[Ausgangstext]
══════

Neulich sah ich fern, als sich auf dem Teppich vorm Sofa eine Maus entspannt das Schnäuzlein putzte. Als ich mich mit schreckgeweiteten Augen aufrichtete, huschte sie auf mich zu und verschwand unterm Sofa. Auch dort stehen natürlich Köder und Fallen, aber statt eines zuschnappenden Metallbügels hörte ich – nichts. Wieder mal.

Nicht nur die dort lauernden, auch alle anderen strategisch raffiniert in unserer Wohnung verteilten Nutelladöschen bleiben konsequent unberührt. Sind unsere Mäuse etwa keine Süßschnäbel? Oder nur superintelligent, wie es sich geziemt, wenn man bei uns daheim ist? Der Kollege von Herrn B., der nach drei Wochen zwecks Kontrolle vorbeischaut, ist jedenfalls irritiert. „Im Stock über Ihnen geht eine nach der andern in die Falle“, behauptet er. Seine Stirn wirkt gerunzelt. Wohnt in diesen Runzeln bereits leichte Besorgnis? „Wahrscheinlich“, sinniert er, „fressen Ihre woanders.“ Unsere Altbauwohnung also nur ein Rückzugsraum, ein Erholung bietendes Refugium nach den anderswo ausgefochtenen Kämpfen um Nahrung und Ressourcen? 

Ich habe da so meine Zweifel, aber auch keine andere Erklärung. Wenn ich eine Maus wäre, leckte ich jedenfalls auch im gesättigten Zustand – gemäß dem Naturgesetz, dass ein Dessert immer noch reinrutscht – an jedem lockend herumstehenden süßen Leckerli, selbst an grünlichen. Wenn ich eine Maus wäre, hätte mich die Evolution also längst aussortiert.

══════

[Gesammelte Daten]
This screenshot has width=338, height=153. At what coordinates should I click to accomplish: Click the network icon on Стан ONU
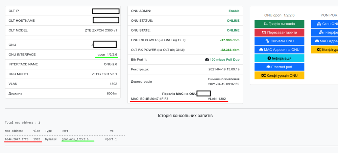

══════

[Aufgabenübersicht]
A) Was geschieht laut dem Kollegen von Herrn B. im Ausgangstext im Stock über der Wohnung?
B) Warum hätte die Evolution die erzählende Person laut Ausgangstext als Maus längst aussortiert? Antworte in ein bis drei Sätzen.

[Antworten]
A) Dort geht eine Maus nach der anderen in die Falle.

B) Als Maus würde sie auch im gesättigten Zustand an jedem herumstehenden süßen Leckerli lecken, selbst an grünlichen. Sie folgt dabei dem Naturgesetz, dass ein Dessert immer noch reinrutscht.